• _Text excerpt_:
*****
25 or so years ago (plus or minus 10 years) I wanted to attend Watchmaking school between contracts. The way the tech industry worked one needed to find a new position to keep up every 18 months or so. I was told I was too old. The other factor was I was making top dollar in the industry. (well others (men) got 25 to 30% more but that is how the world works. And is off topic here.)

What I did was find some mentors to learn from. Not sure that is still an option. Seems like a lot of those who repair for a living have so much work, they do not have much time to teach. (Which is why having Archer online is a blessing) It also seems the quality contracts (we will not use the work anti-competitive) also prevent such folk from helping others or sharing materials.

There was a member on the Horological Tours, who was a top NY watchmaker. Supposedly he learned the trade on the streets of Buenos Ares. Or similar SA country. He would look for street sweeper bristles (now nylon.) the old ones were steel. He told a story how he would use the paving stones to file them into useful screwdrivers. I believe he also used Henry's Textbook.

If you do not have Henry's Textbook(s) then get them. I wonder what happened to the NY schools Henry was so proud of? One would think that there is some vestige of them 30 years later. Where ever Henry went in the world there would be people who wanted him to autograph his book.
*****
• _Study material_:
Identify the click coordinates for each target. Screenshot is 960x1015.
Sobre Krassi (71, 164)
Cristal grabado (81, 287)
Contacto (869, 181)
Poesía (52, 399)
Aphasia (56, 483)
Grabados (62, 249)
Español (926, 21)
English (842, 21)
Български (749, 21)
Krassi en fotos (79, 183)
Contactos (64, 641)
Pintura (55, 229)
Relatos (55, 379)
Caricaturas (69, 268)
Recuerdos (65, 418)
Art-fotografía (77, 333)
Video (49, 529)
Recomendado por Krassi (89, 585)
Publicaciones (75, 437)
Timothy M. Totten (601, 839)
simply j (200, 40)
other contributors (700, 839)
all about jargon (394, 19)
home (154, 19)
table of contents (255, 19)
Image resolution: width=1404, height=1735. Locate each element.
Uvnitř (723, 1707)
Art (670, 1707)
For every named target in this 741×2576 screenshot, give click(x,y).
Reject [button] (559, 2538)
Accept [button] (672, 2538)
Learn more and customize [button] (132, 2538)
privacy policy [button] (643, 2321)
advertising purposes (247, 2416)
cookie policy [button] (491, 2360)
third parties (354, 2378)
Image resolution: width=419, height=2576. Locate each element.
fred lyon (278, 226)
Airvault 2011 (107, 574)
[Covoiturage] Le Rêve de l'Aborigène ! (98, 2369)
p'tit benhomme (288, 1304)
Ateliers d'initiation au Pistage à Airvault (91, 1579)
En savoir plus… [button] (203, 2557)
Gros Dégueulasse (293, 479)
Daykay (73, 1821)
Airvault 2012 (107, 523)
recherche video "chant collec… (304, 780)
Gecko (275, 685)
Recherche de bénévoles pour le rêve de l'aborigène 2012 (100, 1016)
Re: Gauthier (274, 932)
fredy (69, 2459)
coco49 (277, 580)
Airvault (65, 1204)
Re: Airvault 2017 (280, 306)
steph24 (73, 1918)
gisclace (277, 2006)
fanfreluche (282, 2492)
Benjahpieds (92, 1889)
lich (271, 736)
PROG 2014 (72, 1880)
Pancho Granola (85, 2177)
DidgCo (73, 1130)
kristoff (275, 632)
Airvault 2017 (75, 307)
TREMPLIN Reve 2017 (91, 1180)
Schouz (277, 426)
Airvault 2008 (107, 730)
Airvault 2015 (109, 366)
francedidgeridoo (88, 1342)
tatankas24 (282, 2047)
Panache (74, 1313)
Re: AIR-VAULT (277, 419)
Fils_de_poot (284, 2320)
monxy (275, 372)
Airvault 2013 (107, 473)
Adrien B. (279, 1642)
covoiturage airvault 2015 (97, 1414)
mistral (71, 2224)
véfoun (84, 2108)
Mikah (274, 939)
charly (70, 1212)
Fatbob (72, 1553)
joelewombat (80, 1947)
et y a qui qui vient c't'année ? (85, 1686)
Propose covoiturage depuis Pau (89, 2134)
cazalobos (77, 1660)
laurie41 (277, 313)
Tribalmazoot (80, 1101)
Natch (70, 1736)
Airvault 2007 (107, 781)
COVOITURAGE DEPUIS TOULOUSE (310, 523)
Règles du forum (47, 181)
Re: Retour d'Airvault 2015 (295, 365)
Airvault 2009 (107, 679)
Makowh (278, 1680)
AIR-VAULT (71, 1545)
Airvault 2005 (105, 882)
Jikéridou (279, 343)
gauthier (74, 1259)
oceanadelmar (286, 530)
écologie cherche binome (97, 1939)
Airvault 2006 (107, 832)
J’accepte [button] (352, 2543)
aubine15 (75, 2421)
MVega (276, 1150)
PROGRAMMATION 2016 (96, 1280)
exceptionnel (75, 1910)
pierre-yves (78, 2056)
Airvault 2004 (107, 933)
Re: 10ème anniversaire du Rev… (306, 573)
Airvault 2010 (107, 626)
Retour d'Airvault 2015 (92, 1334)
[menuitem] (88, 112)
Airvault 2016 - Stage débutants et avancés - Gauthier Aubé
*****
• _Task item A_:
Return the part of the watchmaking post starting at "What I did was" and ending at "used Henry's Textbook.", copied word for word.
• _Task item B_:
Please state whether each statement agrees with the watchmaking post, answering yes or no and quoting the words of the post that decide it: (i) the writer was told they were too old to attend watchmaking school; (ii) the NY watchmaker on the Horological Tours is said to have learned the trade in Paris; (iii) the old street sweeper bristles were made of nylon.

• _Written reply A_:
What I did was find some mentors to learn from. Not sure that is still an option. Seems like a lot of those who repair for a living have so much work, they do not have much time to teach. (Which is why having Archer online is a blessing) It also seems the quality contracts (we will not use the work anti-competitive) also prevent such folk from helping others or sharing materials.

There was a member on the Horological Tours, who was a top NY watchmaker. Supposedly he learned the trade on the streets of Buenos Ares. Or similar SA country. He would look for street sweeper bristles (now nylon.) the old ones were steel. He told a story how he would use the paving stones to file them into useful screwdrivers. I believe he also used Henry's Textbook.

• _Written reply B_:
(i) Yes: "I was told I was too old."
(ii) No: "Supposedly he learned the trade on the streets of Buenos Ares."
(iii) No: "the old ones were steel."